TASK INSTRUCTIONS:
Beginning with the line that contains "The width and", restate each line below through the final one exactly, and exclude the pictures.

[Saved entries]
= Beginning of Section =

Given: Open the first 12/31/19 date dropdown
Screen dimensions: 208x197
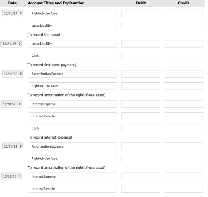Looking at the screenshot, I should 12,13.
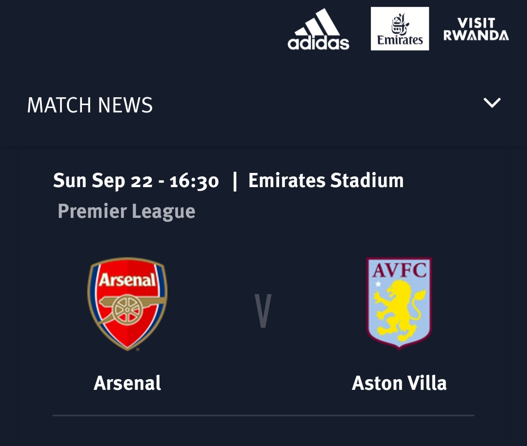Viewport: 527px width, 446px height.
Task: Toggle the MATCH NEWS section header
Action: [x=90, y=105]
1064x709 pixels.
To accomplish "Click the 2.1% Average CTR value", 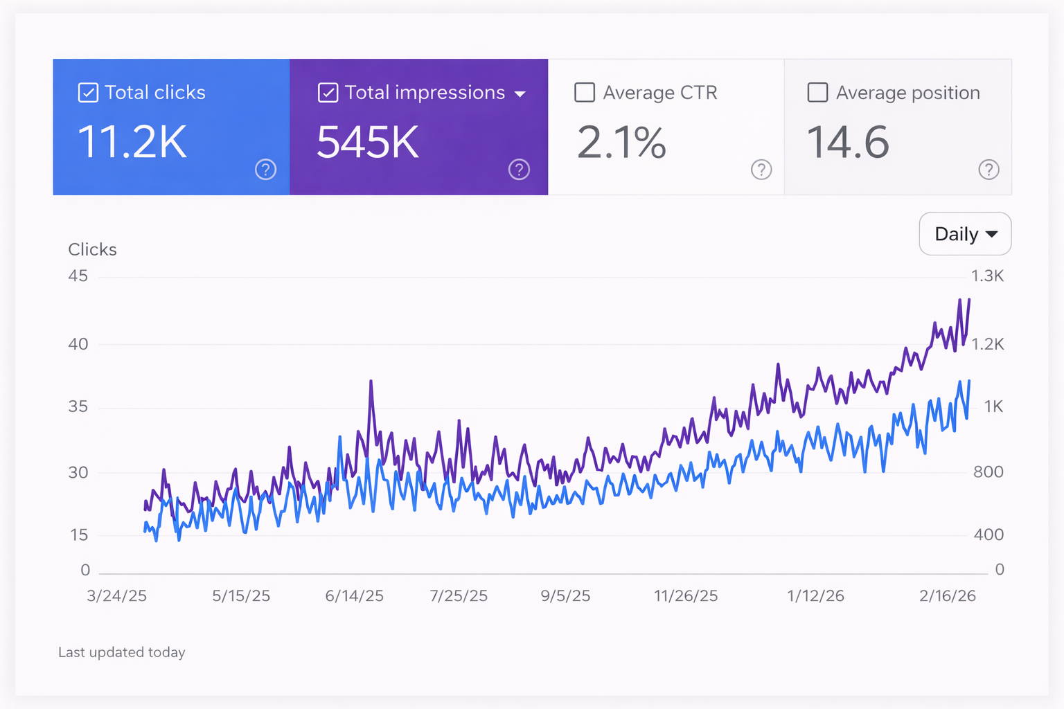I will point(621,143).
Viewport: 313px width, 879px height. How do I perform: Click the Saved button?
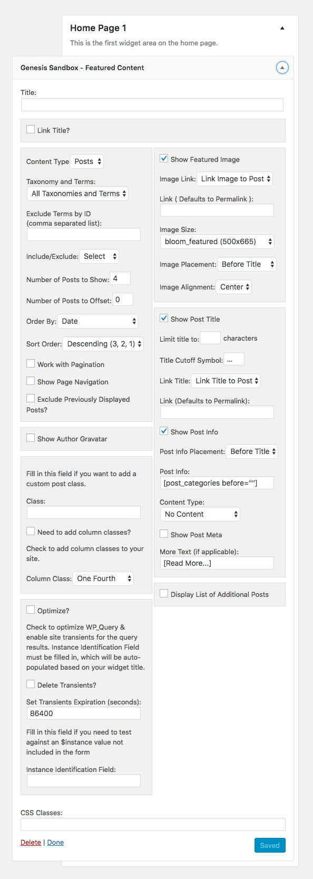(270, 845)
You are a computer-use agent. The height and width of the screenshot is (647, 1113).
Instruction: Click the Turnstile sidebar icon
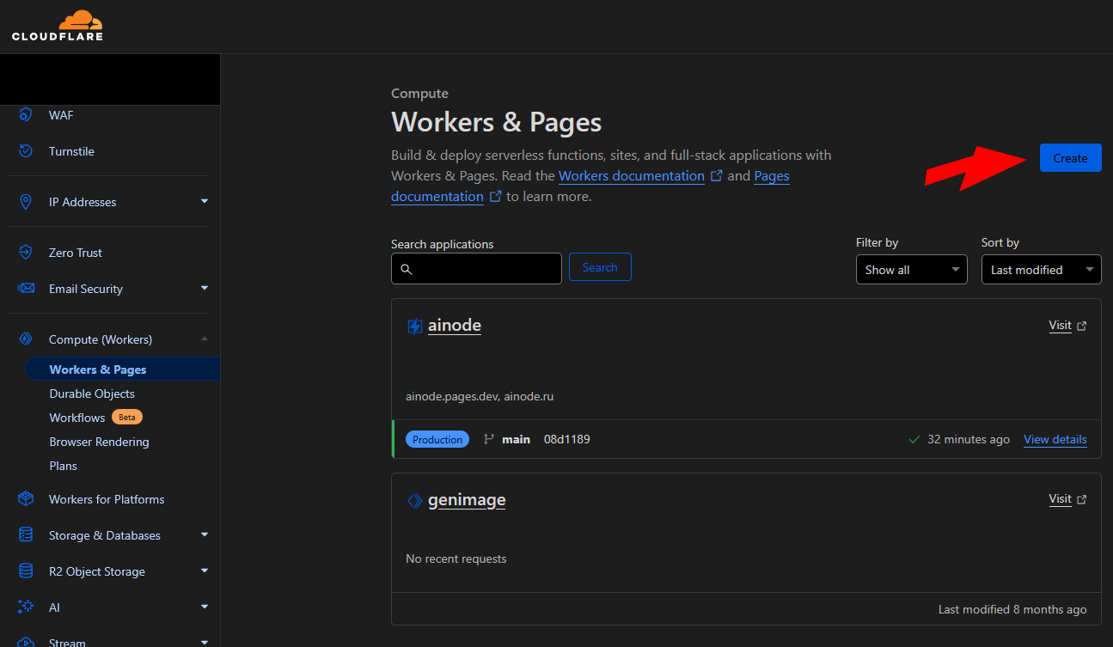pos(26,151)
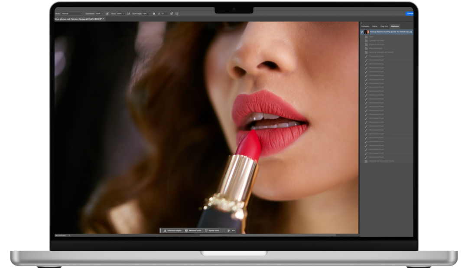Expand the Fluxo value dropdown
The image size is (468, 269).
(124, 13)
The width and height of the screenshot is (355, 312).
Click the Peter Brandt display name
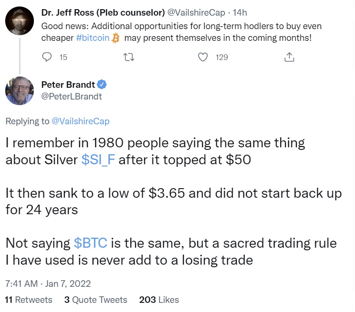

= End of Section =

ANSWER SECTION:
The width and height of the screenshot is (355, 312).
Click the Peter Brandt display name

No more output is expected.